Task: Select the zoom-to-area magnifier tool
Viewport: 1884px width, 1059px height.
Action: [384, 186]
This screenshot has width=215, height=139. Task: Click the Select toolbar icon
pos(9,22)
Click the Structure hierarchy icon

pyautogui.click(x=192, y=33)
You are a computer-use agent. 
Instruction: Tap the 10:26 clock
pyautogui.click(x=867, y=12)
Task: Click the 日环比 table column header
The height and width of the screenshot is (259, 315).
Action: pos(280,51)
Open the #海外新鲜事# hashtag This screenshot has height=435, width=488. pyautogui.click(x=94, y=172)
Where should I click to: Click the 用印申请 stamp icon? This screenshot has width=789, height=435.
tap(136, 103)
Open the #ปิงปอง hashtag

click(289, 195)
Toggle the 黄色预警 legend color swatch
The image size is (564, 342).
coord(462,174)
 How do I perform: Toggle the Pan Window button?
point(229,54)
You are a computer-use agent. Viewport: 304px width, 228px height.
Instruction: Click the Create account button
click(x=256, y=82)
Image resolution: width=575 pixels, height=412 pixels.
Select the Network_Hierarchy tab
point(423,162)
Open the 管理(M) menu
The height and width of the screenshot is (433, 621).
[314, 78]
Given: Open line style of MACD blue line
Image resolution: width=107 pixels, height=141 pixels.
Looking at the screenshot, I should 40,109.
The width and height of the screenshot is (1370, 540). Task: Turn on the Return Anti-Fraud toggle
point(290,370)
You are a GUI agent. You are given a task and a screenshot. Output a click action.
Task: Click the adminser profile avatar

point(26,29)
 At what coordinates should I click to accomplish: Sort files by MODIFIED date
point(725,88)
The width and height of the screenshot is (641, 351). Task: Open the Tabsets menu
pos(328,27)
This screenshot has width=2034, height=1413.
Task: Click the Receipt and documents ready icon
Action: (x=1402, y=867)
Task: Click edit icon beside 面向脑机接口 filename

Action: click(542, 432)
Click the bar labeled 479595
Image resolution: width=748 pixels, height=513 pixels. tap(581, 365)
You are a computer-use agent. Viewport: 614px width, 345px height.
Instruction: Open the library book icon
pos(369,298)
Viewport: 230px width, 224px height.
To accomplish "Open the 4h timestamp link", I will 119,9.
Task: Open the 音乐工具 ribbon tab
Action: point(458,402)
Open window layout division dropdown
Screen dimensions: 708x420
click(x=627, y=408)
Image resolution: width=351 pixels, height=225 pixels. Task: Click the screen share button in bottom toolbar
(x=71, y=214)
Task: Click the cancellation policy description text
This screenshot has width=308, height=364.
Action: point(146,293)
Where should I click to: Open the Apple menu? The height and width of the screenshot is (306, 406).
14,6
┄┄┄┄┄┄┄┄┄┄
■ YOUR INSTRUCTIONS ■
Would you reproduce the material above in full, exactly as given?

■ RESULT OF THIS TASK ■
Task: Select the zoom-to-area magnifier tool
Viewport: 1884px width, 1059px height.
Action: [384, 186]
This screenshot has width=215, height=139. Task: Click the Select toolbar icon
pos(9,22)
Click the Structure hierarchy icon

pyautogui.click(x=192, y=33)
You are a computer-use agent. 
Instruction: Tap the 10:26 clock
pyautogui.click(x=867, y=12)
Task: Click the 日环比 table column header
The height and width of the screenshot is (259, 315).
Action: pos(280,51)
Open the #海外新鲜事# hashtag This screenshot has height=435, width=488. pyautogui.click(x=94, y=172)
Where should I click to: Click the 用印申请 stamp icon? This screenshot has width=789, height=435.
tap(136, 103)
Open the #ปิงปอง hashtag

click(289, 195)
Toggle the 黄色预警 legend color swatch
The image size is (564, 342).
coord(462,174)
 How do I perform: Toggle the Pan Window button?
point(229,54)
You are a computer-use agent. Viewport: 304px width, 228px height.
Instruction: Click the Create account button
click(x=256, y=82)
Image resolution: width=575 pixels, height=412 pixels.
Select the Network_Hierarchy tab
point(423,162)
Open the 管理(M) menu
The height and width of the screenshot is (433, 621).
[314, 78]
Given: Open line style of MACD blue line
Image resolution: width=107 pixels, height=141 pixels.
Looking at the screenshot, I should 40,109.
The width and height of the screenshot is (1370, 540). Task: Turn on the Return Anti-Fraud toggle
point(290,370)
You are a GUI agent. You are given a task and a screenshot. Output a click action.
Task: Click the adminser profile avatar

point(26,29)
 At what coordinates should I click to accomplish: Sort files by MODIFIED date
point(725,88)
The width and height of the screenshot is (641, 351). Task: Open the Tabsets menu
pos(328,27)
This screenshot has width=2034, height=1413.
Task: Click the Receipt and documents ready icon
Action: (x=1402, y=867)
Task: Click edit icon beside 面向脑机接口 filename

Action: click(542, 432)
Click the bar labeled 479595
Image resolution: width=748 pixels, height=513 pixels. tap(581, 365)
You are a computer-use agent. Viewport: 614px width, 345px height.
Instruction: Open the library book icon
pos(369,298)
Viewport: 230px width, 224px height.
To accomplish "Open the 4h timestamp link", I will 119,9.
Task: Open the 音乐工具 ribbon tab
Action: point(458,402)
Open window layout division dropdown
Screen dimensions: 708x420
click(x=627, y=408)
Image resolution: width=351 pixels, height=225 pixels. Task: Click the screen share button in bottom toolbar
(x=71, y=214)
Task: Click the cancellation policy description text
This screenshot has width=308, height=364.
Action: point(146,293)
Where should I click to: Open the Apple menu? The height and width of the screenshot is (306, 406).
14,6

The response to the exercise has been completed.